Along with growing rapidly, the nation's Hispanic population is spreading out, quickly moving into communities in the South and Midwest where few Hispanics had settled before.

As they show up on campuses, Hispanic students are having a profound influence from the Mexican border to Minnesota, from California to the Carolinas.

In the past decade more than 240 colleges have been designated "Hispanic-serving institutions" by the federal government, meaning that at least a quarter of their enrollment is Hispanic and more than half of their students come from low-income backgrounds. While 49 of the institutions are in Puerto Rico, California has 73; Texas, 38; New Mexico, 20; and Arizona, Florida, Illinois, and New York each have at least 10. Others are located in Colorado, Massachusetts, New Jersey, Oklahoma, Oregon, and Washington.
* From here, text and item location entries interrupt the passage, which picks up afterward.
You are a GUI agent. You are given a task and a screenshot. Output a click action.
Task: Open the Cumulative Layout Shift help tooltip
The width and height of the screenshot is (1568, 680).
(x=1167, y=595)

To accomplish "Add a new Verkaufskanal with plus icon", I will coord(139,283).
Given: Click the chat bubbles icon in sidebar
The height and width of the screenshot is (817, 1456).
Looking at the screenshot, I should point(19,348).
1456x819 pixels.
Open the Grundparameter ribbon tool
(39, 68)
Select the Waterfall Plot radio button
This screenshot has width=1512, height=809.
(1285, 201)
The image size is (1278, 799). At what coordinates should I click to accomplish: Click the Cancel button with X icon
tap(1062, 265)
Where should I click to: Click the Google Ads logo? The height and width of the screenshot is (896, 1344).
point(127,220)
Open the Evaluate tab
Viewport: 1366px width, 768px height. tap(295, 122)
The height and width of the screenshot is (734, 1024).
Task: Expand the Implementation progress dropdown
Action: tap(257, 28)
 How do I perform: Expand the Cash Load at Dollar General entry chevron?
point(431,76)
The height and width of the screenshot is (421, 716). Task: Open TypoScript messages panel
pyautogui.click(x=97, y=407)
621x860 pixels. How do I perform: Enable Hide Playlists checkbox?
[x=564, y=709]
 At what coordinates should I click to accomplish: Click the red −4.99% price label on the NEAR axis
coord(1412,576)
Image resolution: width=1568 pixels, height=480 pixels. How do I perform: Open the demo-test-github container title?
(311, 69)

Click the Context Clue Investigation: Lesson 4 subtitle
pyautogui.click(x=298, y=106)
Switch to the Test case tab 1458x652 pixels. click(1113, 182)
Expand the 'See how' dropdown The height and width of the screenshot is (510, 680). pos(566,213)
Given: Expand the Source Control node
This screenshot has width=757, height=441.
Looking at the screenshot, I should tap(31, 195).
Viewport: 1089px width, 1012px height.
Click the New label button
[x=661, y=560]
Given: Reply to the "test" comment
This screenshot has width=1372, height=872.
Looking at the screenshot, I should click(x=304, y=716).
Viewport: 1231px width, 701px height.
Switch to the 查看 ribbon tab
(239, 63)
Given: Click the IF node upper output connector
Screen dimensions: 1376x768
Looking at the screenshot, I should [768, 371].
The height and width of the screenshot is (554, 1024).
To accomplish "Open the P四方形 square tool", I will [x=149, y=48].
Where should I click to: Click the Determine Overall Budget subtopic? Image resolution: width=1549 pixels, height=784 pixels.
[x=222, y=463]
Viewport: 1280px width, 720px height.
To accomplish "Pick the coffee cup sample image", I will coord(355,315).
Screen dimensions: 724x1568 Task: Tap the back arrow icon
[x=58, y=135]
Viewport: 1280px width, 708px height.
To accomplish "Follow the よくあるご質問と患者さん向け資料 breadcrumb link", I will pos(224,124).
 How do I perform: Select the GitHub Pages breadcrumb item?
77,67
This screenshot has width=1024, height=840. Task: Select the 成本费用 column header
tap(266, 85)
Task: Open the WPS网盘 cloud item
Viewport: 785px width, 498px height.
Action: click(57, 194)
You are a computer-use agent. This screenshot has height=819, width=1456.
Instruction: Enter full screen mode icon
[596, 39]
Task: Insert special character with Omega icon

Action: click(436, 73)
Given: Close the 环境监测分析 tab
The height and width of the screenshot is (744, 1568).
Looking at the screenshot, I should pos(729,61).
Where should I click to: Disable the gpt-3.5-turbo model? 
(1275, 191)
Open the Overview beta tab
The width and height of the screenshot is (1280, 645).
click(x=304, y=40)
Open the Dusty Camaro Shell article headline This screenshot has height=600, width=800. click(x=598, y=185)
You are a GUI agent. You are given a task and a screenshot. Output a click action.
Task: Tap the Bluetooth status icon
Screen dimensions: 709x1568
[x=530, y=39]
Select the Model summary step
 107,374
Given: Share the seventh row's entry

The list grows by about a half-dozen colleges each year.

"Relatively speaking, we are the newest kid on the higher-education block," says Antonio R. Flores, president of the Hispanic Association of Colleges and Universities, which represents Hispanic-serving institutions.

The federal government did not classify colleges as "Hispanic-serving" until 1992. By contrast, historically black colleges and universities date back to 1837. Now some Hispanic-serving institutions, especially in Texas, have such large Hispanic enrollments that they are seeking to make the education of those students a key part of their mission and identity, and they are looking to historically black colleges and universities as potential models, Mr. Flores says.

Many other colleges are establishing new courses geared toward Hispanic students; aggressively trying to recruit Hispanic students, faculty members, and administrators; and overhauling their admissions practices and student services to be more attentive to Hispanic needs. Meanwhile, the Bush administration says it is committed to helping more Hispanics get into college.

'Black and White Paradigm'

There is still plenty of room for improvement. Hispanic students remain severely underrepresented and underserved in higher education.

Colleges have made some progress. Since 1980, the number of Hispanics enrolled in colleges has more than tripled, to nearly 1.5 million, outpacing the rate of Hispanic population growth, which has more than doubled to about 38.8 million. Hispanics' share of all bachelor's degrees awarded has risen from about 2.3 percent to about 6.2 percent.

But though Hispanics represent about 18 percent of the college-age population, they account for just 9.5 percent of all students at the nation's higher-education institutions, and just 6.6 percent of enrollments at four-year colleges.

Over all, Hispanics are the least-educated major racial or ethnic group. Just 11 percent of those over the age of 25 have a bachelor's degree, compared with about 17 percent of black, 27 percent of white, and 47 percent of Asian-American adults in the same age bracket. More than two-fifths of Hispanic adults over 25 never graduated from high school, and more than one-fourth have less than a ninth-grade education.

In terms of overall Hispanic educational attainment, "we were doing better in the '70s than we are in the 21st century," says Raul Yzaguirre, president of the National Council of La Raza, one of the nation's largest Hispanic-advocacy groups.

In many parts of the country, colleges' efforts to serve minority populations remain focused almost solely on black students, even where local Hispanic populations are burgeoning.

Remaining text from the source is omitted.